No soy un dinosaurio. Ni siquiera he llegado a las cuatro décadas. Pero hay ciertas cosas a las que no logro acostumbrarme.
No es que pretenda que el mundo no avance o no evolucione, pero en realidad, me parece que va demasiado rápido. Aún no he aprendido a descifrar los trucos del Family Game y sé que algún día alcanzaré la final del Tehkan World Cup, a pesar de mi pobre destreza para los videojuegos. De todas formas, no me desalienta esa ineptitud para los juegos desarrollados en bits.
De hecho, considero que he avanzado mucho en el desafiante y novedoso Arkanoi. Ya voy por el nivel 12 de los arduos 33 por lo que ya disfruto las mieles del triunfo. Otro de los juegos que me permite decir que soy un campeón sin pecar de vanidoso, es el Tetris. ¡Ese videojuego de puzzle ruso sí que me ha hecho trabajar! Acomodar todas esas figuras geométricas no me ha resultado sencillo ni mucho menos. Pero lo he conseguido, casi a la perfección.
Puedo estar horas acomodando piezas que ya no se me forman esas interminables pilas. Y todo, se lo debo a mi última adquisición, una flamante Commodore 64. ¡Puff! ¡Qué máquina! ¡Qué velocidad! Pero hubo un juego que me marcó. Un juego lejano de los bits y de las máquinas arcade, que sin dudas ha contribuido a mi desarrollo intelectual.
El Simon.
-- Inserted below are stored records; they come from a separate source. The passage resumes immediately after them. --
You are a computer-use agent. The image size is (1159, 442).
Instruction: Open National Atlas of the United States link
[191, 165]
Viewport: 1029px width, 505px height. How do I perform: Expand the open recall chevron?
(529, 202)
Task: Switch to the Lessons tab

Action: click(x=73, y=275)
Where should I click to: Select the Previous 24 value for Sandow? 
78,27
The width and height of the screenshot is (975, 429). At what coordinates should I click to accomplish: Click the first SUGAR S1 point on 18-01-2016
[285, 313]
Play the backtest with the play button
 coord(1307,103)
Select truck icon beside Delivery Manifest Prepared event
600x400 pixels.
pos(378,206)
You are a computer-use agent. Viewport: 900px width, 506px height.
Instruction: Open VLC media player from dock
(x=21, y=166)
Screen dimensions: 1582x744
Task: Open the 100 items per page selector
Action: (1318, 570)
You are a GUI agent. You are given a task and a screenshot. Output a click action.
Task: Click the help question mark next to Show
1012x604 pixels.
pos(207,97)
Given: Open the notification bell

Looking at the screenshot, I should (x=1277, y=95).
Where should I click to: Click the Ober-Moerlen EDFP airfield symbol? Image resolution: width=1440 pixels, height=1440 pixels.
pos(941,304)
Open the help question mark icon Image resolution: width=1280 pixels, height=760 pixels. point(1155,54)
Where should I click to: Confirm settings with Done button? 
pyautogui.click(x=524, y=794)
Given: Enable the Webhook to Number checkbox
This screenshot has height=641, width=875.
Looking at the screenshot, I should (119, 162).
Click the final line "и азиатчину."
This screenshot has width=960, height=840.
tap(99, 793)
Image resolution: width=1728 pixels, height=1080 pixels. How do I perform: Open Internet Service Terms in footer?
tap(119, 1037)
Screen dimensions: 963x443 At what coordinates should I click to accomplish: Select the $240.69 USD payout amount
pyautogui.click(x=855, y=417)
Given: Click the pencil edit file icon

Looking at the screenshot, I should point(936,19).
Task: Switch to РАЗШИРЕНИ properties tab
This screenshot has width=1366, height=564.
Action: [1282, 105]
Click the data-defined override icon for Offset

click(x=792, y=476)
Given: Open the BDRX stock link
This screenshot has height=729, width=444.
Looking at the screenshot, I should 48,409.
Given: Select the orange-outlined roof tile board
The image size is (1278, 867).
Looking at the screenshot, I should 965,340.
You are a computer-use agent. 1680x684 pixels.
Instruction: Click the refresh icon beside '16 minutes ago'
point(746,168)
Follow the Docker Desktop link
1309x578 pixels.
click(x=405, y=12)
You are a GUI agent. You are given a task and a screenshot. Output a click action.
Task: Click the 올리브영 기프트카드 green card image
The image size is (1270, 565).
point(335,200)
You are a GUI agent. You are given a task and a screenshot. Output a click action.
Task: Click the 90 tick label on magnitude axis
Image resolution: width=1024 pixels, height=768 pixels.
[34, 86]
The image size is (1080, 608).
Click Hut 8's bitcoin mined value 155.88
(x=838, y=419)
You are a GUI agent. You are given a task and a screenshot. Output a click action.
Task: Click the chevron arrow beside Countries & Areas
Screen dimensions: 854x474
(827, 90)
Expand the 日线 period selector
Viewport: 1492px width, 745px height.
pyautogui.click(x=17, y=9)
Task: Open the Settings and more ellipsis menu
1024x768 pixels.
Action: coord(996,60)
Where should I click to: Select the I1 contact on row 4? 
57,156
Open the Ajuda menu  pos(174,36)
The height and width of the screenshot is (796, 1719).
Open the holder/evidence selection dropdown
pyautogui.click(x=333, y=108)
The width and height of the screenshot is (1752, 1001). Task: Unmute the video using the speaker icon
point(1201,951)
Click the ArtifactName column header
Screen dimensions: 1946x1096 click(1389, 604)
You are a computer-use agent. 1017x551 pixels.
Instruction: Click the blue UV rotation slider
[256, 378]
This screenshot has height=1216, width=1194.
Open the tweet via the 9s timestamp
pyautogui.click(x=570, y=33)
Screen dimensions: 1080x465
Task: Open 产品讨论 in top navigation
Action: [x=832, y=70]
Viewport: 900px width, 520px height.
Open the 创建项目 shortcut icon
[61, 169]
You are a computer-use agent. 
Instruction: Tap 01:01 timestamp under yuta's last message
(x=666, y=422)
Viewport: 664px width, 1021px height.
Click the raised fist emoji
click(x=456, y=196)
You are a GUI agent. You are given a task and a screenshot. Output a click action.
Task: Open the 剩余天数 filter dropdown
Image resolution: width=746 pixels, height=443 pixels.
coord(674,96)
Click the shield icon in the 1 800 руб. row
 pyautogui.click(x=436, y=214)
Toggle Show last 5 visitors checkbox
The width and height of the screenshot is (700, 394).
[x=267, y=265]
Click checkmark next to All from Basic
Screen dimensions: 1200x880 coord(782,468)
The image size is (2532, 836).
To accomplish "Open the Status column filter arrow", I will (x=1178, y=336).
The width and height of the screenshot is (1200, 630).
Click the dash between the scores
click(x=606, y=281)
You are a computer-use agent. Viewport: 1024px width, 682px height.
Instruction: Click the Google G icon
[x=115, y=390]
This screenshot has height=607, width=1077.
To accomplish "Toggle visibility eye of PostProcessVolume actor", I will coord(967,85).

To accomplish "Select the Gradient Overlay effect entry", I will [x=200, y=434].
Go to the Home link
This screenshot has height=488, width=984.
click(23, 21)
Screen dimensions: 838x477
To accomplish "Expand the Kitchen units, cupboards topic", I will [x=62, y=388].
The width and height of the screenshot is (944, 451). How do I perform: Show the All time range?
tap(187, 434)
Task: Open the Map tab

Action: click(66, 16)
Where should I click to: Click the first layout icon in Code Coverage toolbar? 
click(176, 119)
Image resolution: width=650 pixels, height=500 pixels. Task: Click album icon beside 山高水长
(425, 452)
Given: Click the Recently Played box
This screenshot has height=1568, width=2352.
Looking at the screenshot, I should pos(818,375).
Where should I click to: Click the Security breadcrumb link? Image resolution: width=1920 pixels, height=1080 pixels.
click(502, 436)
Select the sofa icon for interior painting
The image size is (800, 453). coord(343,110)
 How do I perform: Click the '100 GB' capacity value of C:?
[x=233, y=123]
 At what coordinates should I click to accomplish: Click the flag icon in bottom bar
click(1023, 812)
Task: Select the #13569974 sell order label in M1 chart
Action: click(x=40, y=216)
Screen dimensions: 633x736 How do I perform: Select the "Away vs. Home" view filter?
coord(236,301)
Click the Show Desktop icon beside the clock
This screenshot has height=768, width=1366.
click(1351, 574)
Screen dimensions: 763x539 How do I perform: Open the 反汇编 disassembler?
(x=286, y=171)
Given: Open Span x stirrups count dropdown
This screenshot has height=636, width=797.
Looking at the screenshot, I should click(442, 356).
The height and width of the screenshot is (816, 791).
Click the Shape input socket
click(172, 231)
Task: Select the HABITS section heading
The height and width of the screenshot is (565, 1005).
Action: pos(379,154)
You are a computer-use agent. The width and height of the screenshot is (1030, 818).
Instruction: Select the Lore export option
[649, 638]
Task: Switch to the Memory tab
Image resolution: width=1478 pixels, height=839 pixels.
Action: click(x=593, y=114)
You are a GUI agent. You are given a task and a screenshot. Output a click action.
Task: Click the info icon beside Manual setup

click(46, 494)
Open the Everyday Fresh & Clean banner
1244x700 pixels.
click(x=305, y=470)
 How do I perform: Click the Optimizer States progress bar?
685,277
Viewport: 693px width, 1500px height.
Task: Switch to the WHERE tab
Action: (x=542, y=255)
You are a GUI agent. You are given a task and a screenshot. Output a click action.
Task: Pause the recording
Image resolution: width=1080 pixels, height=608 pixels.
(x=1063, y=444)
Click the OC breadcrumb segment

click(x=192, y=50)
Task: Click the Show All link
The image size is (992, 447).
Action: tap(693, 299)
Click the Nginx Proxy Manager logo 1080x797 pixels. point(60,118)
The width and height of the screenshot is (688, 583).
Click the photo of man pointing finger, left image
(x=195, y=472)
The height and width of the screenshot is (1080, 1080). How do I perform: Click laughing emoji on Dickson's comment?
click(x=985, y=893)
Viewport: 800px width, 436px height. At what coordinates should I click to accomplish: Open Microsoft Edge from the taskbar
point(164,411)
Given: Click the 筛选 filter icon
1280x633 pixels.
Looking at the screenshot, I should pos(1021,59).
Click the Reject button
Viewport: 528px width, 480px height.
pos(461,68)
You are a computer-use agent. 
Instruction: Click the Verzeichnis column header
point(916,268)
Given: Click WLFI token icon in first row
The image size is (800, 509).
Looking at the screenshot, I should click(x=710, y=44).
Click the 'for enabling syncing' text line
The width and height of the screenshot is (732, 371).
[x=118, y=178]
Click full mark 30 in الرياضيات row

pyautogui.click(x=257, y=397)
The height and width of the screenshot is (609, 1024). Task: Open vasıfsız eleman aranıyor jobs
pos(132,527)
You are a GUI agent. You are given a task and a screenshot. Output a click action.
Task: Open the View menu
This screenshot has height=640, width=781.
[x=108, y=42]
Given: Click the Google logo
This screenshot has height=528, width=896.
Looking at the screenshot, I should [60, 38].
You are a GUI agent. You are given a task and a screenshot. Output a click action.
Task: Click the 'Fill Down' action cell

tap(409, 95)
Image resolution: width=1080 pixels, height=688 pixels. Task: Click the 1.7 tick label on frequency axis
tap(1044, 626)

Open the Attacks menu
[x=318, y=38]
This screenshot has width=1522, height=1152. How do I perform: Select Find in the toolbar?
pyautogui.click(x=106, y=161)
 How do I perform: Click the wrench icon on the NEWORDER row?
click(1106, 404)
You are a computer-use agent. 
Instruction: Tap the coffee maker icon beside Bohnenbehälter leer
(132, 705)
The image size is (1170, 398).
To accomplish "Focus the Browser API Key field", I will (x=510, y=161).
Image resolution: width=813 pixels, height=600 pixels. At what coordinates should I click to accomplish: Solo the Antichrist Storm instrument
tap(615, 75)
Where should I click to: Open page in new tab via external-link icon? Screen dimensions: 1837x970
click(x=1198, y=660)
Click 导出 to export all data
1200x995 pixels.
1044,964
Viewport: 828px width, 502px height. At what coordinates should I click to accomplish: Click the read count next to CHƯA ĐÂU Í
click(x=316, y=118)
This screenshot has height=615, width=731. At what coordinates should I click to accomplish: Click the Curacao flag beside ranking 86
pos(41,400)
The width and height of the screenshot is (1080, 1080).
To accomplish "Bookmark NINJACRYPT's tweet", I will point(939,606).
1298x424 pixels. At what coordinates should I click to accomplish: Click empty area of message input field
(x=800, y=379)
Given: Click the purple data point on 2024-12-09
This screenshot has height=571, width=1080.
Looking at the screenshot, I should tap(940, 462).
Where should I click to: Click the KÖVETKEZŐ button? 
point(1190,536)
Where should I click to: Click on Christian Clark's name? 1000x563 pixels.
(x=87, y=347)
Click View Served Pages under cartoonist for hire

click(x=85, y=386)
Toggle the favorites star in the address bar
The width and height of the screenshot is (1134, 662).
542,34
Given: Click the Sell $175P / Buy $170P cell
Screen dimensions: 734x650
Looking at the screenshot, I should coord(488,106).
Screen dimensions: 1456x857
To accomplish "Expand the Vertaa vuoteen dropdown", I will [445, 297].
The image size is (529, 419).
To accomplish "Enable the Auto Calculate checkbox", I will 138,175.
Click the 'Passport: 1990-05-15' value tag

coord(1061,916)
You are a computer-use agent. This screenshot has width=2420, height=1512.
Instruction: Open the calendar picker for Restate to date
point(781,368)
Considerado más un juguete que un juego, el Simon medía nuestra capacidad para memorizar una secuencia de eventos; en este caso colores y sonidos. Se iluminaba un color y luego otro, teniendo que seguir la sucesión hasta alcanzar el máximo posible a medida que aumentaba la velocidad.
Todavía lo conservo como un tesoro, que seguramente, heredarán mis hijas. Aunque claro, los tiempos y los juegos han cambiado.